### Excerpted text:
---*---
# Solved: Wavy lines on monitor screen



## Cheeseball81 (Mar 3, 2004)

My 19" monitor went through a brief period where it would have these long diagonal lines, moving in the direction from the top left hand corner to the bottom right hand corner. Usually I would just select Degauss to fix it. It went on for awhile and then just sort of stopped. Then recently, maybe a few weeks ago...I could hear a slight tick inside of the monitor. Now tonight, the lines are back and they're terrible. They go in the same direction, but a lot faster. Right now they are long and thick...then they get thinner and move faster. At first I thought it was just some kind of electrical interference. But the speakers aren't really that close, plus they are off most of the time. Is my monitor about to croak? I think the quality might be bad. It's a Future Power brand. I don't even think they are in business anymore lol.


----------



## ~Candy~ (Jan 27, 2001)

My guess is you can start digging the grave.

The good news is that they've come way down in price


----------



## brite750 (Mar 16, 2002)

Does it do this in safe mode, if not it might be driver or refresh rate too high.


----------



## Cheeseball81 (Mar 3, 2004)
---*---
### Work order:
Copy the stretch of the wavy-monitor thread from "The good news" through "rate too high.", substituting "screen resolution" for "refresh rate".

### Dataset section:
---*---
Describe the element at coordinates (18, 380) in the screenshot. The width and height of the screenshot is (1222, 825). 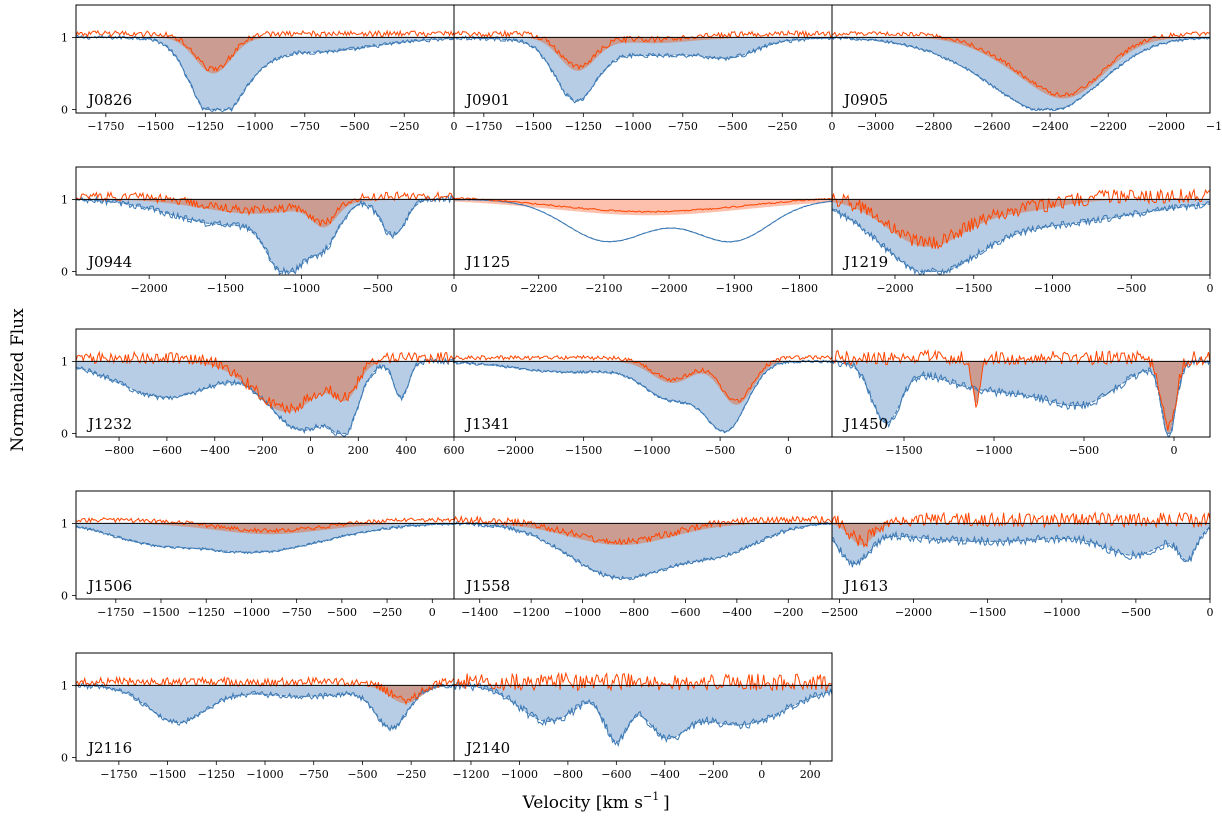
I see `y-axis-label: Normalized Flux` at that location.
---*---
### Exercise output:
The good news is that they've come way down in price


----------



## brite750 (Mar 16, 2002)

Does it do this in safe mode, if not it might be driver or screen resolution too high.